Where is She Going With This?

   Is it just me or does everyone around you seem like they have their life in order? Like the blessings just keep falling on them even though according to your tally sheet they shouldn’t? I know that is me right now and I am not even too proud to say I’m​ jealous of it. I know I shouldn’t be but there is that sting of seeing someone not live for God and have everything they want while my husband and I work hard and struggle to get back to where we were before the horrific year of 2016 happened. We live pay check to pay check and others seem to have so much money they don’t know what to do with it. I know exactly what they can do with it, but no one ever seems to offer.
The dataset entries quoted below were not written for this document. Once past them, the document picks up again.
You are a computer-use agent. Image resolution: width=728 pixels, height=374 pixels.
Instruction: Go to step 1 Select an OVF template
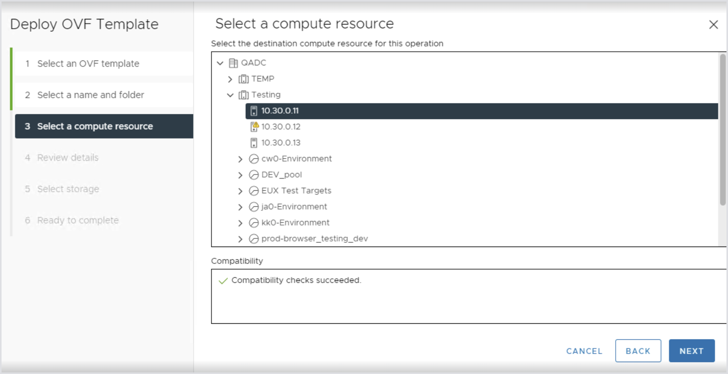point(88,63)
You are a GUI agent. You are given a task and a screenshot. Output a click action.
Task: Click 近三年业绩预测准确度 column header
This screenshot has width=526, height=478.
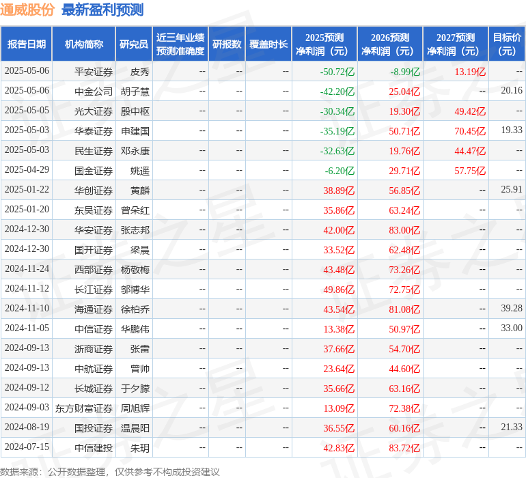[x=180, y=44]
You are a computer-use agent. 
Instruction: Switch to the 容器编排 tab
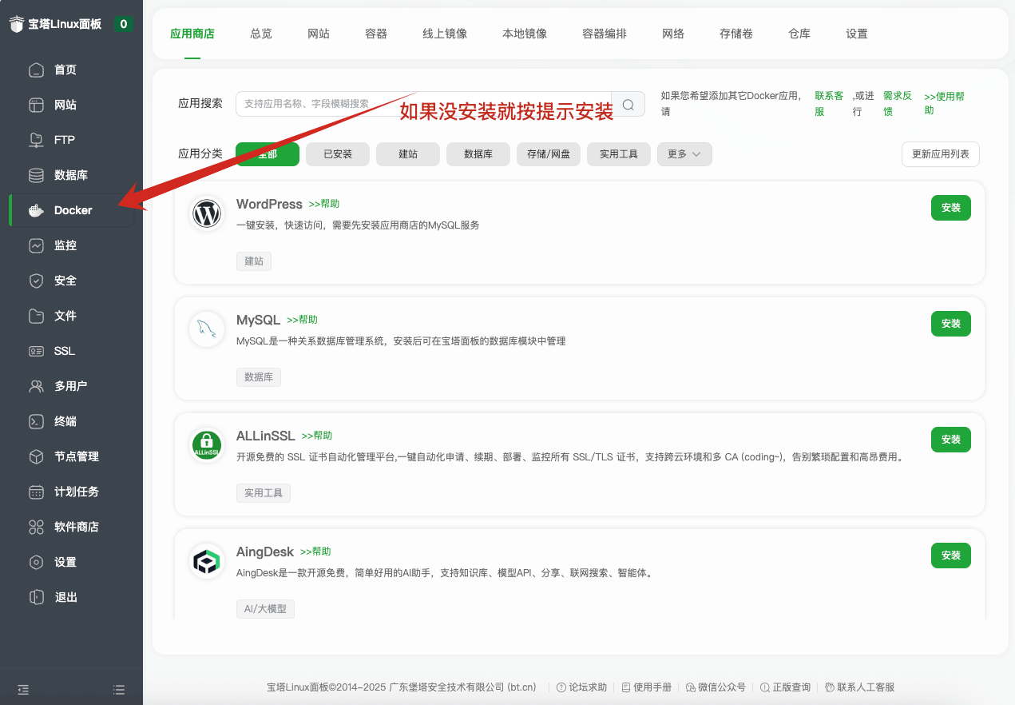605,34
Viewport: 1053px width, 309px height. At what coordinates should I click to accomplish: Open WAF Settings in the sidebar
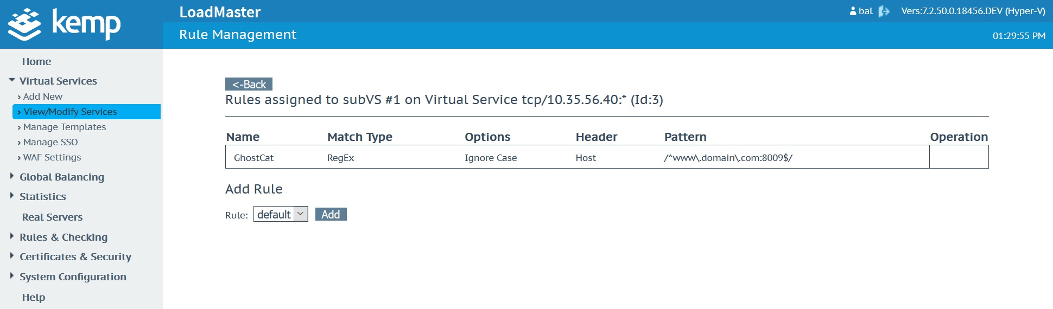52,157
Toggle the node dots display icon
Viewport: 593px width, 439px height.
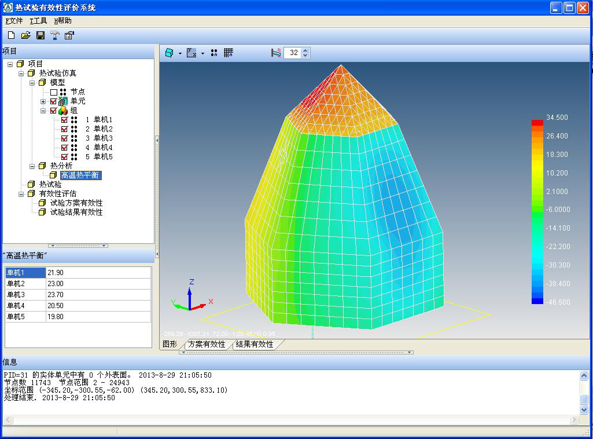214,53
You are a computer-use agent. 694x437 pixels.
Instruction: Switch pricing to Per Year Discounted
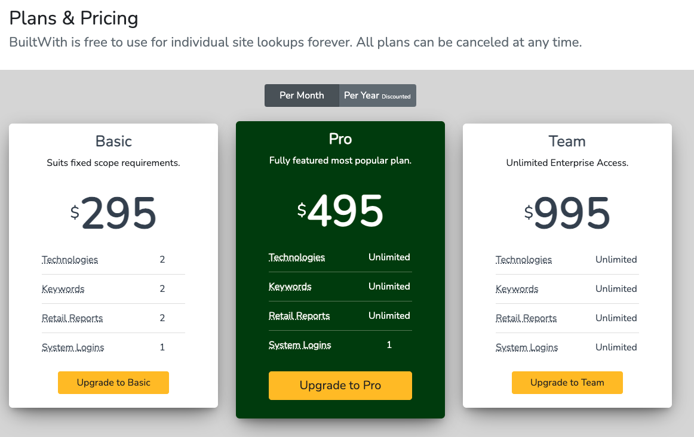(377, 96)
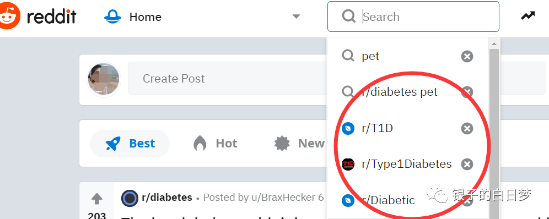Sort feed by Hot

point(215,144)
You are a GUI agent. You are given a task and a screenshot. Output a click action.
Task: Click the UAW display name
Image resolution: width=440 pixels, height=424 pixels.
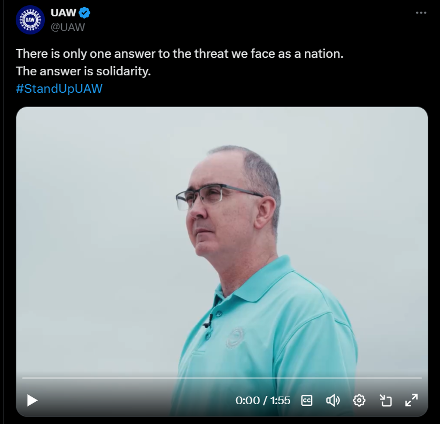pyautogui.click(x=64, y=13)
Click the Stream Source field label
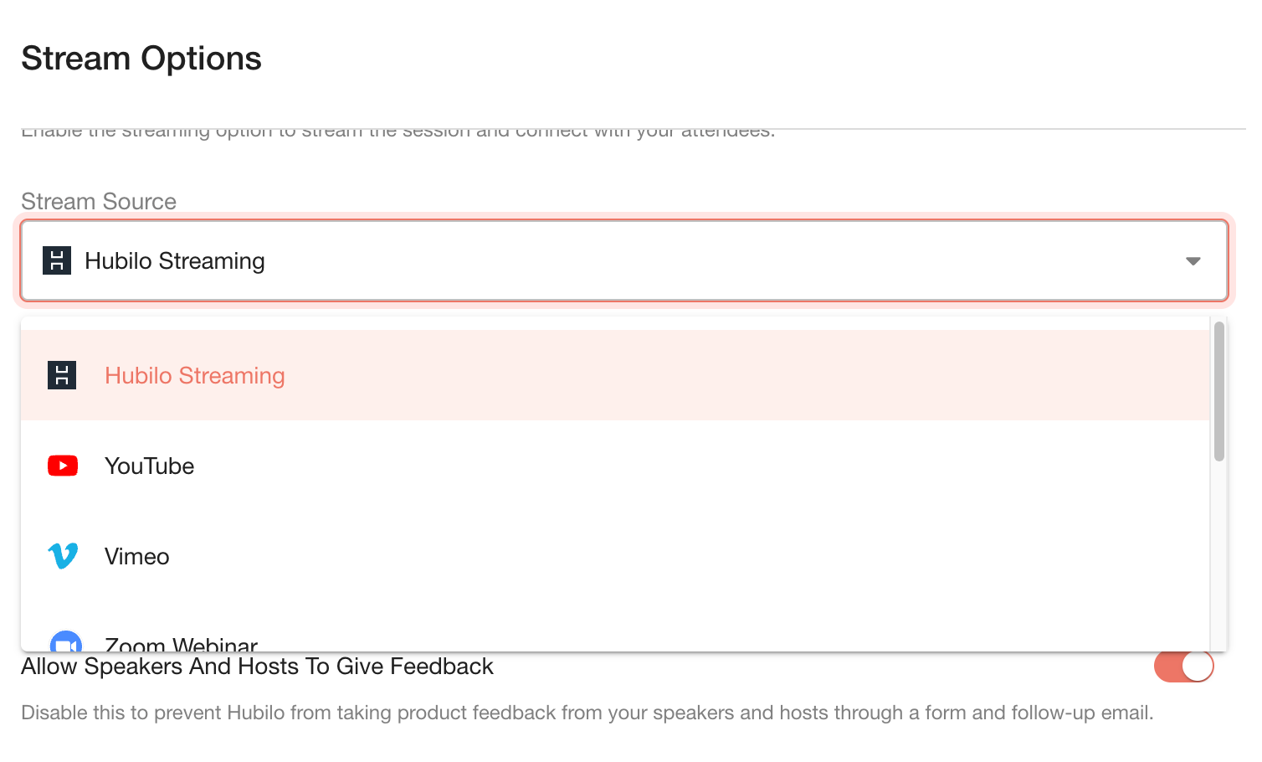 point(99,202)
   I happen to know quite a few people who could completely change our financial picture and they wouldn’t even notice the money was gone. It would mean everything to us but they just might have to actually write it down in an accountant book. But no one offers. No says “hey, I know you guys have really tried your best to get back what you lost. What is the amount you need to pay off the debt you have now due to your huge loss last year?”

   Now granted that people have offered us things and time which I am EXTREMELY thankful for because it would have put us farther in debt of we had to purchase those things too. One thing I do know is that if one more person says “oh, I’ll pray that the money issues work out for you” I am going to scream. Maybe you are the person God wants to use to bless us and you are refusing to do what He asks?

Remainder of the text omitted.